Nothing too out of the ordinary. Woke up after a night attending a variety show in the city. I had wanted to go because I felt it would jog me out of my constant state of numbness (not a bad numbness...just numbness). It was a whole mess of people in good clothes, stuffed into a really tiny, humid space, where the AC didn't work. There was samba music, stand up acts, some sketches, French troubadours and 2 strangely delightful desi Opera singers. It was ok. It did nothing to move me.
So, as I was saying, I woke up after all of that, got dressed, ate breakfast and headed out for what I believed would be a very dull meeting with a very NGO client. The kind of thing I hadn't done in months. But the minute I walked in, I felt like I was stepping into the now, like I haven't in the longest time. I felt electric. I knew this space, I enjoyed this space. We would be talking about what kind of film needed to be made. We would bullshit a little but mostly talk sense. I would get a chance to sound really intelligent. Because I am. I was Baryshnikov in the boardroom.
And then I caught the eye of the guy across the table and it was one of those rare, rare moments when you feel a connection beyond logic. Those delicious nanoseconds when there is much more than a meeting of the minds. It was an absolute understanding of each other that lasted for an infinitesimal flash.
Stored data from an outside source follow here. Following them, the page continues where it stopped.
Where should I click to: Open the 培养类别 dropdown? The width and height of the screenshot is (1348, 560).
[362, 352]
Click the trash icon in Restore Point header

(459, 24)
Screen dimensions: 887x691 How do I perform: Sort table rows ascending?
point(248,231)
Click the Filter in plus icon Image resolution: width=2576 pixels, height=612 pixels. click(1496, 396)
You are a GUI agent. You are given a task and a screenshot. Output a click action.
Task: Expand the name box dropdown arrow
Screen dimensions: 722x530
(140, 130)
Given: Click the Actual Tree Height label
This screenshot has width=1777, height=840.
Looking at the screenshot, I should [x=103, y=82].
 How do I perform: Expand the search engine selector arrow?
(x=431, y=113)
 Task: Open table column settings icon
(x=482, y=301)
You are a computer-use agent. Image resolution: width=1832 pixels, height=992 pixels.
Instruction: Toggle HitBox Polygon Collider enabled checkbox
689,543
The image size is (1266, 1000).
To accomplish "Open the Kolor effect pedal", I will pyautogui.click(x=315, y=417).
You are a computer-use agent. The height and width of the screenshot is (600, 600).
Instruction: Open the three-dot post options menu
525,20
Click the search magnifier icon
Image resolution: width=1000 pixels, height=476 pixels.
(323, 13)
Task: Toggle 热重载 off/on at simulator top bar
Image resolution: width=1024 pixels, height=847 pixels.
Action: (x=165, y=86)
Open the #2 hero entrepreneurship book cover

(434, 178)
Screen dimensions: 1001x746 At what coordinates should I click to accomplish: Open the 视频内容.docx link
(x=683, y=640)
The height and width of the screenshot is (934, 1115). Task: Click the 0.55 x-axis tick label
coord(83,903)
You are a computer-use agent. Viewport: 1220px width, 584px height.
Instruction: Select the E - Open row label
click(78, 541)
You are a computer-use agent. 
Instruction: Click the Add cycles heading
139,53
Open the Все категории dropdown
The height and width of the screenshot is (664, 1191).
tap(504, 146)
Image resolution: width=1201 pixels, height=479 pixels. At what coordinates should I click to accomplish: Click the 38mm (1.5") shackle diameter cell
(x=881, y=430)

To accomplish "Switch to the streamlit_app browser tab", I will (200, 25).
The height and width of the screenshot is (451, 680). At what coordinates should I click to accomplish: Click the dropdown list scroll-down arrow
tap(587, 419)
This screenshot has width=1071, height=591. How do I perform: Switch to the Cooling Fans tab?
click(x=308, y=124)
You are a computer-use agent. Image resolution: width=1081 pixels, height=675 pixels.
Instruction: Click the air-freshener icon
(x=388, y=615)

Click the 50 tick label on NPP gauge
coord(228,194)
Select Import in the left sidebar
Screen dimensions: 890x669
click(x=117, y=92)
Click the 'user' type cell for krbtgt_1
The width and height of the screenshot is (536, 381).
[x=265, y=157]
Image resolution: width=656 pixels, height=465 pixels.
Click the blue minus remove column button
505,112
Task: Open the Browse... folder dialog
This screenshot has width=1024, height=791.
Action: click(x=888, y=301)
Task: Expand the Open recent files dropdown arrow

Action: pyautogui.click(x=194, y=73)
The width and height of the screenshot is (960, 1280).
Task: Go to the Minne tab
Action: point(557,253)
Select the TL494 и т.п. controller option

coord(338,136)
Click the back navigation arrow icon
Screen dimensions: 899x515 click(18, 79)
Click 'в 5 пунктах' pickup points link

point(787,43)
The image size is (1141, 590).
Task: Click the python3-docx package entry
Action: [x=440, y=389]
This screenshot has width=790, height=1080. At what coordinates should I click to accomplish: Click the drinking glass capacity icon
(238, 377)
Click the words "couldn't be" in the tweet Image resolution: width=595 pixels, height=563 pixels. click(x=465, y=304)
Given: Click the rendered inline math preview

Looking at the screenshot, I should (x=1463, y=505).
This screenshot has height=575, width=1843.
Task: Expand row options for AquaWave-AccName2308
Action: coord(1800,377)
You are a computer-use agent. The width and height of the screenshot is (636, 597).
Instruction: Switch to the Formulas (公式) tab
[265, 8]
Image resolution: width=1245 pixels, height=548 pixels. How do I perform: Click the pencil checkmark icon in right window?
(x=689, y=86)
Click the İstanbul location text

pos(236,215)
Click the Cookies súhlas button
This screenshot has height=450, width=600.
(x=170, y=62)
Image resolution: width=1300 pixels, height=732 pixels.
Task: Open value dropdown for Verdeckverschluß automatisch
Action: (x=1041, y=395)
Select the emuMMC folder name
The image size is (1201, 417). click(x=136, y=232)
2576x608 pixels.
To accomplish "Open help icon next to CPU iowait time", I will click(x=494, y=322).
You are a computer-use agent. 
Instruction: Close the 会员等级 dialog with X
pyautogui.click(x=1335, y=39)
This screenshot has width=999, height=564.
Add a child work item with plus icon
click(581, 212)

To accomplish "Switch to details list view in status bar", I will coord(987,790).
But it was wonderful.
Came home. Slept like the dead. Woke up to find a film called 'Local Color' playing on tv. True story about the relationship between an art student and a famous Russian painter. I don't want to go into a long winded spiel about the film...but in a sea of crap churned out as 'art', this simple, no nonsense film reached into my gut and made me feel, well, fully alive.
It was an important day in my experiment to find what makes me feel more me. What makes my DNA tingle and heart beat faster. What makes me shut off the running commentary in my head and just be. The answers are delightfully surprising. Delightfully simple.